Statement by the President on the Foreign Aid Bill.

July 17, 1968

THE CONGRESS is about to consider a critical piece of legislation--the continuation for another year of the foreign aid program. I want to emphasize to the American people and to all Members of Congress my conviction that passage of this legislation is absolutely essential.

I have just returned from Central America, where I saw and felt at first hand the needs and aspirations of people who look to us for leadership and help. These people, with energy and hope, are hard at work building a new life. They and the millions of others in Asia, in Africa, and Latin America who are struggling to better their own lives and the lives of their children, deserve the assurance that they are not alone and friendless.

The world's poor know that there is no moratorium on disease.

They know that there is no moratorium on hunger, starvation, or illiteracy.

And they know that there can be no moratorium on their own war against these age-old enemies. Can we do less than offer them a small measure of support and encouragement in this battle?

In the end, each citizen and each Member of Congress must make his own judgment of our national priorities. Let me only say that my foreign aid budget request takes into account our critical needs at home as well as those abroad. As the Congress knows, it was the lowest request in history.

The Foreign Affairs Committee has reduced this request by $600 million--about 20 percent. I regret this cut, but, in view of our joint concern for our fiscal problems, I will not oppose it.

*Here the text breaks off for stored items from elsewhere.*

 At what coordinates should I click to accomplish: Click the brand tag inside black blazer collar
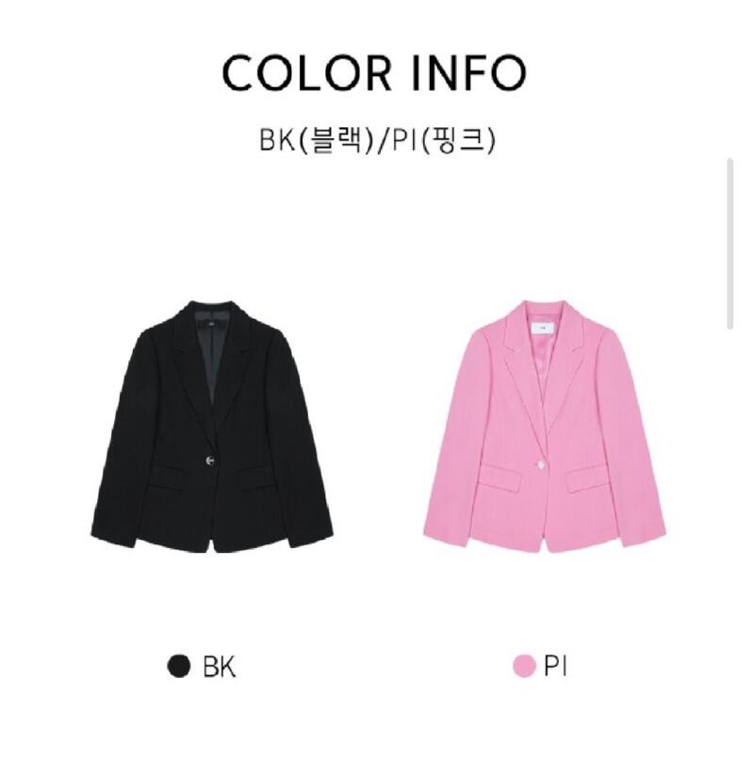[211, 324]
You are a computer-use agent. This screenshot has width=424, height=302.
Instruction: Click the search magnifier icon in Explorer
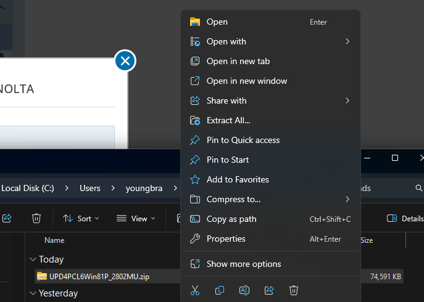(x=419, y=188)
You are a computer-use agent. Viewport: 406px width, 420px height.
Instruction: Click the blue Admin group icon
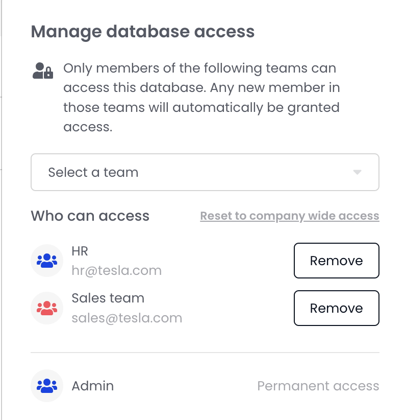[47, 386]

But with these cuts, the program has been pared to the bone. Below this level the vitality of the regional initiatives we have stimulated in the developing areas would be severely threatened. Countries around the world which have trusted our resolve and heeded our advice would lose the confidence in peaceful progress which distinguishes this era from the long dark centuries of hopelessness which have been their common burden.

This is not, nor should it become, a partisan issue. Every President since Harry Truman has understood the importance of aid to our own security and to the future of the free world.

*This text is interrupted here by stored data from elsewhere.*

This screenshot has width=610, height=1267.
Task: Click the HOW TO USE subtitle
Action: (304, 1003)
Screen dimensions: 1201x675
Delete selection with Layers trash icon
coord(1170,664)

From hard-won personal experience, every postwar President learned this fact: Dollar for dollar, no U.S. expenditures contributed more to U.S. security and world peace than dollars spent in foreign aid.

Nor, if I may add a personal note, can I imagine a greater disservice to my successor than the defeat, or crippling, of this bill. Be he Democrat or Republican, liberal or conservative, he will be charged with executing the foreign policy of the United States. It is our common responsibility to pass on to him intact the full range of instruments necessary to the performance of his duties. I speak from my own experience--and the experience of my three predecessors--when I say that none is more vital than foreign aid.

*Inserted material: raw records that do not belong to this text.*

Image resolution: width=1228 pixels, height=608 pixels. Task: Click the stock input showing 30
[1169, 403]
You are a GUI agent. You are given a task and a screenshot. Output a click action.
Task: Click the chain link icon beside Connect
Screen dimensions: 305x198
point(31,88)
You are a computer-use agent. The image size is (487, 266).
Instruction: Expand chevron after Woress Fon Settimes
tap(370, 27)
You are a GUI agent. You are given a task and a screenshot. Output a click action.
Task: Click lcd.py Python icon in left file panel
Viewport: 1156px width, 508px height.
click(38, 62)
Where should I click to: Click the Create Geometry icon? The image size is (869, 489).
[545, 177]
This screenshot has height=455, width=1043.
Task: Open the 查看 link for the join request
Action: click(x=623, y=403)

We are now engaged in crucial talks looking toward the end of the tragic conflict in Vietnam. We are about to begin talks with the Soviet Union on limiting the arms race. At a time when America's commitment to peace with security has begun to bear fruit, we must not seem to be withdrawing from the struggle against the basic causes of war and unrest.

I call upon the Congress to reaffirm--as it has so resolutely in the past--America's moral and material commitment to help others help themselves toward a better and more peaceful future.

Note: The Foreign Assistance Act of 1968 was approved by the President on October 8, 1968 (see Item 524).